ZEITGUIDE TO SUPERBUGS

What would a world without antibiotics be like?
This week’s superbug outbreak at UCLA’s Ronald Reagan Medical Center offered a grim preview. Medical scopes contaminated with CRE infected seven patients, and two have died. Another 179 were exposed to the contaminated scopes—and CRE can kill up to 50% of infected patients.
Such crises are playing out in hospitals around the globe. A recent report released by the U.K. Healthcare Infection Society concluded that 700,000 people die annually from drug-resistant infections, including TB and malaria. The study asserts that antibiotic failure could kill more than 10 million per year by 2050, more than all forms of cancer combined.
Here in the United States, at least 2 million people are infected with bacteria that are resistant to antibiotics resulting in at 23,000 deaths annually. Currently, 30% of severe strep pneumonia infections are resistant to one or more drugs. The excess direct cost of treating these superbugs? Up to $20 billion a year, by some estimates.
So how did we reach this stage?
Bacteria naturally evolve drug resistance, but we’ve sped up the process. Blame over-prescription by doctors and overuse of antibiotics in animal feed.
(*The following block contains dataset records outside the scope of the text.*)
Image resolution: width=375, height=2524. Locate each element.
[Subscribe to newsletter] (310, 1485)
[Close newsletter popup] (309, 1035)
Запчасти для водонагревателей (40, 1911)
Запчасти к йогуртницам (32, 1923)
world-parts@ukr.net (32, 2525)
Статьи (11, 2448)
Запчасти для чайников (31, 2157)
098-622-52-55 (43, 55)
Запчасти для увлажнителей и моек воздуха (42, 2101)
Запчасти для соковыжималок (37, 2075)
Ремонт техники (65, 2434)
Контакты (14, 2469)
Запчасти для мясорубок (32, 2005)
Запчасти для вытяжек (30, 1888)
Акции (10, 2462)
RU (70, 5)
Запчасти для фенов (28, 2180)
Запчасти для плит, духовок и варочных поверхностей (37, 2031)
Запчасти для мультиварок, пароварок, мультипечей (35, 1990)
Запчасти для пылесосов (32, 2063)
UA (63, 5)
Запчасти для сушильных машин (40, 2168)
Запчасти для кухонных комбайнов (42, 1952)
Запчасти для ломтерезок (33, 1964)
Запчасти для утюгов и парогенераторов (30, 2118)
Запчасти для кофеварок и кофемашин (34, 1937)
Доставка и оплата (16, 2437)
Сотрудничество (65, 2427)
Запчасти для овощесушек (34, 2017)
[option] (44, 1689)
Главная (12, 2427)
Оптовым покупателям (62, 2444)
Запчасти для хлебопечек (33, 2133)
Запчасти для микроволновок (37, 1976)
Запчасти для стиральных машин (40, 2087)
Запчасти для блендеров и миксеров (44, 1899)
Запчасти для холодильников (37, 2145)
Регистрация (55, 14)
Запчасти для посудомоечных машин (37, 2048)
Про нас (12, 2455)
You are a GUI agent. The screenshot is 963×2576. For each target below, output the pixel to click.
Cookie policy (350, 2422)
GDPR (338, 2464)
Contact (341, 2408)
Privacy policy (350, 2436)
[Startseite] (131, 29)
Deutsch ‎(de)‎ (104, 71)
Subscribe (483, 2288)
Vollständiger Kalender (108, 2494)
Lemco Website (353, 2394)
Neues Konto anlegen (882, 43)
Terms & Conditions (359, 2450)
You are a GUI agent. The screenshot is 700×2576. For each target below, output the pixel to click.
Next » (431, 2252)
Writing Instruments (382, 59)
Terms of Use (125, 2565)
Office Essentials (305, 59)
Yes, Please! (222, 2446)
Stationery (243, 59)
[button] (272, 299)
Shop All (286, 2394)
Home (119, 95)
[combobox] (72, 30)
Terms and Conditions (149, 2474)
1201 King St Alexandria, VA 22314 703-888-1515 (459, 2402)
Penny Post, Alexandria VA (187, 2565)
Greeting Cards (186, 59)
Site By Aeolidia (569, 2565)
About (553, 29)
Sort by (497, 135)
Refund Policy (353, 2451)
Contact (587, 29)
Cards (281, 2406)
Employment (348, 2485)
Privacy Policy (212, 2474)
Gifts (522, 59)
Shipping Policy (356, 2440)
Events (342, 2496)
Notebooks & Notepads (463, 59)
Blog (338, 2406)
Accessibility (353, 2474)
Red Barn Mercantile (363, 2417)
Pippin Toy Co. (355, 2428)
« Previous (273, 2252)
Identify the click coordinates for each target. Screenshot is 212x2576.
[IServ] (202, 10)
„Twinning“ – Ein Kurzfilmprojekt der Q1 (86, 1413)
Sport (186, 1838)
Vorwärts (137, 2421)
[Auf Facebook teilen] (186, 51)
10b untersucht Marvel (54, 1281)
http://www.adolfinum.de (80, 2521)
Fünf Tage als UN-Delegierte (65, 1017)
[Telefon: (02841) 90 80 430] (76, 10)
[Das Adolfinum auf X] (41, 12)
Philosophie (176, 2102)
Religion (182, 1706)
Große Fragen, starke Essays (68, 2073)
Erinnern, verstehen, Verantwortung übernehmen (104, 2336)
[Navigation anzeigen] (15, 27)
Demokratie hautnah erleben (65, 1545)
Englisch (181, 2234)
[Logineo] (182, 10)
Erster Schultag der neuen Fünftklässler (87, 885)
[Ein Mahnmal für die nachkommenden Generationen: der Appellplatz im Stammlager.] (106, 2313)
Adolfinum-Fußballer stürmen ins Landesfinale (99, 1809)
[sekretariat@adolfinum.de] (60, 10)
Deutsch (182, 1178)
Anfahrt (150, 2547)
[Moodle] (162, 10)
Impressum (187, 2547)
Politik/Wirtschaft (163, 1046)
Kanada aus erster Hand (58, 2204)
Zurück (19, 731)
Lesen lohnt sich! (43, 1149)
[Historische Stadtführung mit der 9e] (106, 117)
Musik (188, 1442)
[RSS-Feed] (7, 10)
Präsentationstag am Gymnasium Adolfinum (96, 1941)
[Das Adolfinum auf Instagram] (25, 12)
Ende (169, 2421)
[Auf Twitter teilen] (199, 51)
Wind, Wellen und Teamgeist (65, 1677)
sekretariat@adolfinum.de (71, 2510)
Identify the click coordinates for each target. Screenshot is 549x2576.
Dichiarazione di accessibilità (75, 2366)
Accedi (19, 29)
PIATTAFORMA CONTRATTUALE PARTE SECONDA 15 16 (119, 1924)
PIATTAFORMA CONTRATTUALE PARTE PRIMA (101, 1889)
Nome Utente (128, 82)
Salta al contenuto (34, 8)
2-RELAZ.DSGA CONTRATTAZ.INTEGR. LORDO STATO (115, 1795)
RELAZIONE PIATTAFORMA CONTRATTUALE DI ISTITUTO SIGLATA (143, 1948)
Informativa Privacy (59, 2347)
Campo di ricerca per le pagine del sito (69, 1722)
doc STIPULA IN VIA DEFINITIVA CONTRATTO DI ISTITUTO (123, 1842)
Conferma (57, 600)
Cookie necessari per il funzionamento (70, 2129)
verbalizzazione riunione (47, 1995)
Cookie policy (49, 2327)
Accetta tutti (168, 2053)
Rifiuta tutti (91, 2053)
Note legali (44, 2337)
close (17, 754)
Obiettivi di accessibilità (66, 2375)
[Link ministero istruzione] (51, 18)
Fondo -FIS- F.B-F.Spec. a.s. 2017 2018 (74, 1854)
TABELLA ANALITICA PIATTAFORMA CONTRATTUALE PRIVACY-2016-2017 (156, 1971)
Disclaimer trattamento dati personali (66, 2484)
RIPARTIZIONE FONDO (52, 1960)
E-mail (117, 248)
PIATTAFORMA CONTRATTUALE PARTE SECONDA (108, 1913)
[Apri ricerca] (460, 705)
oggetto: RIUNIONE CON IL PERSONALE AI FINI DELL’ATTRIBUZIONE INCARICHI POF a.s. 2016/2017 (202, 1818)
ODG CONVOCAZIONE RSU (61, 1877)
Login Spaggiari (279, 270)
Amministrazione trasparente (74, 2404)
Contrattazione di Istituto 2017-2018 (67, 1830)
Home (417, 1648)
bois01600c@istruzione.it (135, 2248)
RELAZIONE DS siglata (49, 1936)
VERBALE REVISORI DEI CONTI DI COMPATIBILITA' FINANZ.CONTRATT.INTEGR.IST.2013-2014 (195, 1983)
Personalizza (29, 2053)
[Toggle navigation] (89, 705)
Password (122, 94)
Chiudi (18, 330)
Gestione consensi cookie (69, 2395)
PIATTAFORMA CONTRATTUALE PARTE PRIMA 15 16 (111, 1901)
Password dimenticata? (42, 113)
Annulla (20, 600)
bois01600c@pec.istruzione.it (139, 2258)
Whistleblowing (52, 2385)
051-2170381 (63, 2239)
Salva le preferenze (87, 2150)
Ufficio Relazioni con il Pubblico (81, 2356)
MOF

There’s also been a lack of new antibiotic discoveries since 1987.
Health policy expert Dr. Ezekiel J. Emanuel pointed out in a New York Times Op-Ed that there is also the problem of economic incentive for creating new drugs. Diabetes or high blood pressure meds are taken daily, but life-saving antibiotics are usually taken for a shorter time period. That results in fewer sales, less profit and, as a result, antibiotic research lags behind another drug investigation.
There’s hope, though.
The same week that the H.I.S. report was released, a massive discovery in antibiotics was also published. Researchers at Northeastern University created a way to study soil microbes in the lab, and discovered 25 new antibiotics including one called teixobactin that has already cleared MRSA infections from lab mice. While it has yet to be tested on humans, it’s being called a “game-changer.”
Public awareness is also on the rise. Sales of antibiotic- free chicken are now over $1 billion. Even Chick-fil-A has taken notice: last year the fast food chain announced it would phase out all chicken raised with antibiotics. Other major chains like Chipotle and Panera also offer antibiotic-free meat on their menus.
There’s also promising research into using essential oils—extracts from oregano, turmeric, chilies, and mushrooms—instead of antibiotics in chicken. Lab studies also show that oils appear to bolster antibiotic effectiveness by making bacteria more susceptible to the drug.
So there is progress, but the CDC says that we still need to be concerned about the lack of new drugs in the short-term pipeline. “Without urgent action now, more patients will be thrust back to a time before we had effective drugs,” warned Thomas Frieden, Director of U.S. Center of Disease Control and Prevention in late 2013. We talk about a pre-antibiotic era and an antibiotic era. If we’re not careful, we will soon be in a post antibiotic era.”